What this task involves> Would you restate all of the entries verbatim, minus any images?

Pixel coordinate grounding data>
────────────────────────────────────────

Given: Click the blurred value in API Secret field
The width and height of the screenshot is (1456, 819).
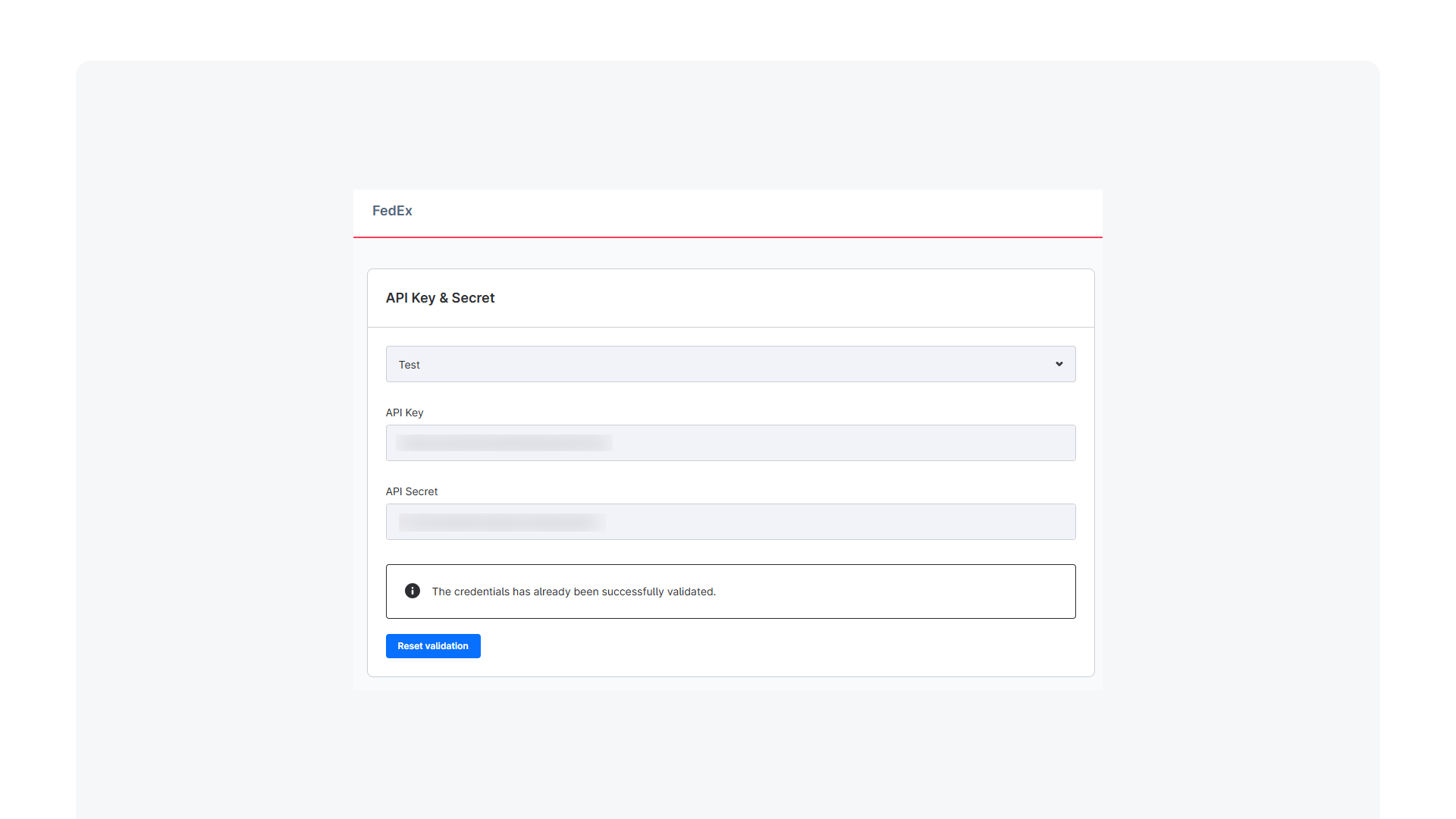Looking at the screenshot, I should click(x=501, y=522).
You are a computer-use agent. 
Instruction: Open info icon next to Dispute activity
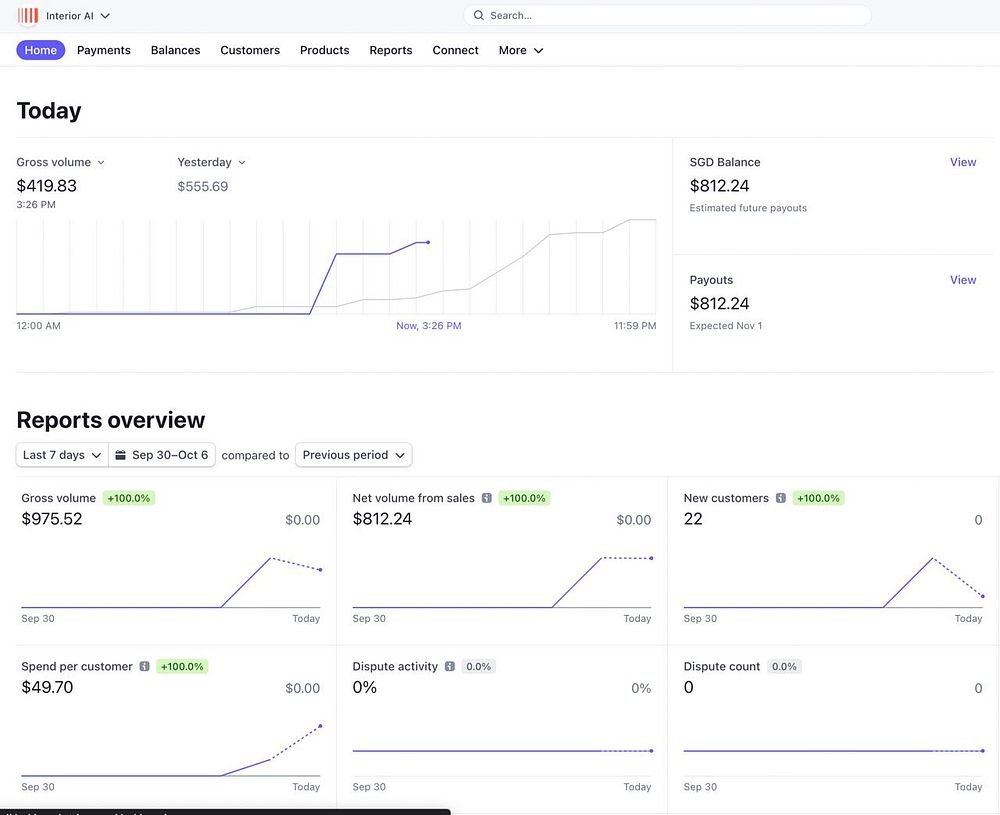click(x=450, y=666)
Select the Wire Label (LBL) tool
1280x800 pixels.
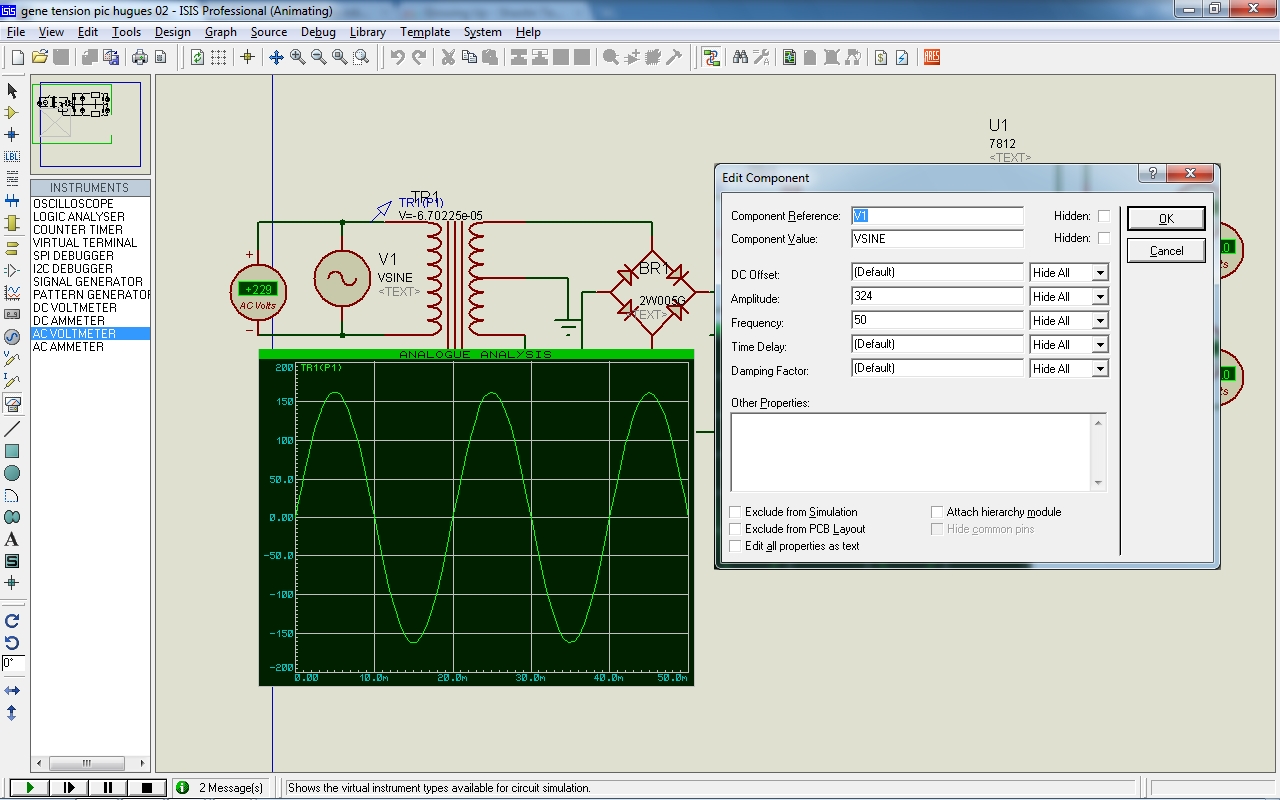[12, 156]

────────────────────────────────────────

Solved exercise>
Given: Click the blurred value in API Secret field
The width and height of the screenshot is (1456, 819).
Looking at the screenshot, I should click(x=501, y=522).
You are a computer-use agent. 
Instruction: Open info icon next to Dispute activity
click(x=450, y=666)
Select the Wire Label (LBL) tool
1280x800 pixels.
[12, 156]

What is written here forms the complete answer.